Porém quando o próprio D’us foi indagado “Por quê?” Ele jamais deu uma resposta direta. Certamente, se D’us está nos fazendo sofrer, Ele não deveria exacerbar ainda mais o sofrimento, dando-nos um motivo adequado.

Esta questão nos leva ao âmago da resposta. É exatamente porque temos uma necessidade tão forte de saber o motivo do nosso sofrimento que não podemos saber o motivo. Quando estamos sofrendo, não podemos ser objetivos. Para uma pessoa que está passando por dor e sofrimento, nenhum motivo pode ser suficientemente bom. O indivíduo que sofre pode sentir a necessidade de saber o por quê, mas, no fundo, jamais aceitará completamente qualquer resposta.

Moshê, o amoroso pastor do povo judeu, precisava saber por que D’us fez o povo sofrer. De fato, Moshê clamou a D’us com indignação. Quem poderia culpar um pai por chorar pelo sofrimento dos filhos? Quem poderia dar aos pais um motivo adequado para o sofrimento de crianças?

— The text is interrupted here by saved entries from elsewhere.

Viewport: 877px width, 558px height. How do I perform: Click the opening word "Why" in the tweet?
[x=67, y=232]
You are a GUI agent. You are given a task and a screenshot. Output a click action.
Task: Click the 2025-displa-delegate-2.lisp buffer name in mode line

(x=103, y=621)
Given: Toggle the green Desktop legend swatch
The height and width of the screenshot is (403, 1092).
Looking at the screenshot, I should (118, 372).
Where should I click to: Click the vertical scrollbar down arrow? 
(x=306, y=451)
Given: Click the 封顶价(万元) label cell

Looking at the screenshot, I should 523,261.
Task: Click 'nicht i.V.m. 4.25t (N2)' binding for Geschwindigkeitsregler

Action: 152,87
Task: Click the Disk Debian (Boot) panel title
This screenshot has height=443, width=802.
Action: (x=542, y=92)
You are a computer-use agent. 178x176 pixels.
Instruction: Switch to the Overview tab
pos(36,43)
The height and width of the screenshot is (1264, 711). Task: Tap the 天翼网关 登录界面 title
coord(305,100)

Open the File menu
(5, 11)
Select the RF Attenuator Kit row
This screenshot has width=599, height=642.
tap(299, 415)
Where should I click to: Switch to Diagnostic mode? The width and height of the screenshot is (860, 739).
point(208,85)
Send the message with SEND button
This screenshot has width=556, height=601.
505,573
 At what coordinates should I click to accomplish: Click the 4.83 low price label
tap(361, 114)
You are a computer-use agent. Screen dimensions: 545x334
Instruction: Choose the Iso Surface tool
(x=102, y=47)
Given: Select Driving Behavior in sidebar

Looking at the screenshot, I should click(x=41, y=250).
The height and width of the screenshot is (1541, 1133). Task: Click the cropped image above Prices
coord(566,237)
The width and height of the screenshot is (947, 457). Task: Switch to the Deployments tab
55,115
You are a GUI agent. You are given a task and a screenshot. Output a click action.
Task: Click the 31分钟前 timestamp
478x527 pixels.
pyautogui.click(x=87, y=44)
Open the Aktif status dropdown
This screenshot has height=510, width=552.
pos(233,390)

É errado tentar racionalizar ou legitimizar o sofrimento humano. Nenhuma justificativa no mundo poderia consolar as mães na Ásia cujos filhos se afogaram. Ironicamente, a resposta dada por D’us a Moshê: “Silêncio, eu sei o que faço!” é a mais apropriada para a ocasião. É como uma criança que é forçada pela mãe a tomar um remédio amargo: a criança pode gritar por causa do sabor, mas como confia que há um bom motivo para engolir o remédio, a provação é tolerável.
Saber que há um bom motivo para nosso sofrimento – uma razão que está além de nós neste momento, mas mesmo assim conhecida por um poder confiável infinitamente maior que nós mesmos, é uma fonte de conforto. Pelo menos sabemos que não sofremos e morremos em vão.
Portanto, paradoxalmente, ao perguntar “por quê?” permitimo-nos ser confortados pela resposta que D’us deixa de nos dar.